Text excerpt:
##############################
Arnita Johnson-Hall told her inspiring story to CNBC, and her achievements are nothing if not remarkable.
The story begins in 2007, when she was a single mother living in Dallas, TX, and working a dead-end job making a measly $12/hour.
Because she was making such a pittance, this future millionaire qualified for all sorts of public assistance programs — including Section 8 housing. And without it, there would be no way she’d have survived.
“My entire income went towards rent, gas, daycare, and, regrettably, payday loans in order to survive until my next paycheck,” she explained to the outlet.
When Johnson-Hall was offered a $60,000/year job, it looked like there was a light at the end of the tunnel. But then, when the company ran her credit, she was denied for having a score below 400 (It’s worth noting that while some states — including Texas — permit employers to run credit checks on their potential employees, other states, like New York, forbid it under their human rights laws). Johnson-Hall explained that while she started out with good credit, she didn’t understand financial literacy when she was younger — so she maxed out 25 credit cards.
That’s what inspired her to completely turn her life around.
“This wake-up call led me to study the credit system and launch AMB Credit Consultants, a side hustle that would later become a financial education enterprise. Last year, it brought in $1.4 million in gross revenue,” she said to the outlet.
Johnson-Hall went on to explain that another aspect of her success was making her tragedy a part of her testimony.
##############################
Information given:
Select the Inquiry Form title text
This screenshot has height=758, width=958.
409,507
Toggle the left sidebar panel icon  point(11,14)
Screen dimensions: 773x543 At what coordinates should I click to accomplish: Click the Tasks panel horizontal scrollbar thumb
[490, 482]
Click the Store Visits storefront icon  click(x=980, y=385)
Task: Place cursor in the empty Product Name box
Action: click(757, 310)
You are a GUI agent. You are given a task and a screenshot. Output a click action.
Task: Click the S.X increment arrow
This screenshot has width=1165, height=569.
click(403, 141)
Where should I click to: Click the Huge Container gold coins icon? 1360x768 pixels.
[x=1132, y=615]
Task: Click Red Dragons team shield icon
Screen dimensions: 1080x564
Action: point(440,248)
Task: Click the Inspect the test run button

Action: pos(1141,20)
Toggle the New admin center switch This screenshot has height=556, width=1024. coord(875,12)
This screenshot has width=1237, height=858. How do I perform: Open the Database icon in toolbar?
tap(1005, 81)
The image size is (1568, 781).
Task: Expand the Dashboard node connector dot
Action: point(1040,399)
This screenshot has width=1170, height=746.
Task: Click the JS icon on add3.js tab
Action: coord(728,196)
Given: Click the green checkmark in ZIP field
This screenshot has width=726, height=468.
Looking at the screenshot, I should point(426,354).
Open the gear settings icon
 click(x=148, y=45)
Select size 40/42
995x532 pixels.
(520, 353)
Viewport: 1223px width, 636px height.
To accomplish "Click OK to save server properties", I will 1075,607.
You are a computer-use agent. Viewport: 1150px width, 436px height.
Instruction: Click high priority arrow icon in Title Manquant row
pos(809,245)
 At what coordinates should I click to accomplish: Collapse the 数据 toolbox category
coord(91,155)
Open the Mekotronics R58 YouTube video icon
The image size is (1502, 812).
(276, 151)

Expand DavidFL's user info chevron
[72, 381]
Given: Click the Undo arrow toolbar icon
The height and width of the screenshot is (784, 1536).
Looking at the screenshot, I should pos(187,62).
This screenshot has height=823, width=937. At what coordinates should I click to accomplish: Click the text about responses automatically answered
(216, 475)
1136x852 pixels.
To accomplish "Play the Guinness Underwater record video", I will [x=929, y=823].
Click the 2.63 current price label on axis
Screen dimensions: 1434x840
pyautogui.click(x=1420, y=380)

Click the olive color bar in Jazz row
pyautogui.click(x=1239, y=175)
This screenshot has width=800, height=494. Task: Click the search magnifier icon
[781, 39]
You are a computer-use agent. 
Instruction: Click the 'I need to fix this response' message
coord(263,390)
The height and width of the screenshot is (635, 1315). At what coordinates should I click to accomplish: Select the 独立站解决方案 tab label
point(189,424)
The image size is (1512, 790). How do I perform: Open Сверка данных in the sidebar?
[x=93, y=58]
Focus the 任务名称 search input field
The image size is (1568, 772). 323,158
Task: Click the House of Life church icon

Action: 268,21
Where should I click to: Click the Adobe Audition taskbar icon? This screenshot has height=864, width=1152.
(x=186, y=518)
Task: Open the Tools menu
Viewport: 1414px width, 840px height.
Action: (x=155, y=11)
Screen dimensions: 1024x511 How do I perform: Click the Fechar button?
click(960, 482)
##############################
Exercise set:
• 1. Translate this sentence from the Arnita Johnson-Hall article into Spanish: "That’s what inspired her to completely turn her life around."
• 2. Pick up the Arnita Johnson-Hall article after its last sentence and write what comes next.
The rows come from a separate source, not from the Arnita Johnson-Hall article.

Written answers:
• 1. Eso es lo que la inspiró a cambiar su vida por completo.

• 2.
“When I was diagnosed with breast cancer, I took on more than $80,000 in credit card debt to pay for holistic treatment. But by 2021, I had paid off over $60,000 of that debt, as well as loans for my family’s two cars,” she explained. “I used that story to show clients that I understood how to navigate financial planning and the credit system, even under the most stressful circumstances.”
Congratulations are in order to this newly-minted millionaire! We love to see it!
Becoming a millionaire isn't statistically easy
Arnita Johnson-Hall has a very inspiring story. But, what makes it even more inspiring is how she did it against all odds.
The Urban Institute reports that slightly more than half of the American population (about 51 percent), overall, will experience poverty at some point in their lives. However, “the likelihood of becoming poor is higher for Blacks, [LatinX], those in households headed by women, and those with lower levels of education.” What’s more, according to American Progress, 22.3 percent of all Black women currently live in poverty in the United States.
And the longer someone has been poor, the less likely they are to escape the cycle of poverty.
That Arnita Johnson-Hall was able to escape all this by any measure — let alone become a millionaire — is impressive in and of itself.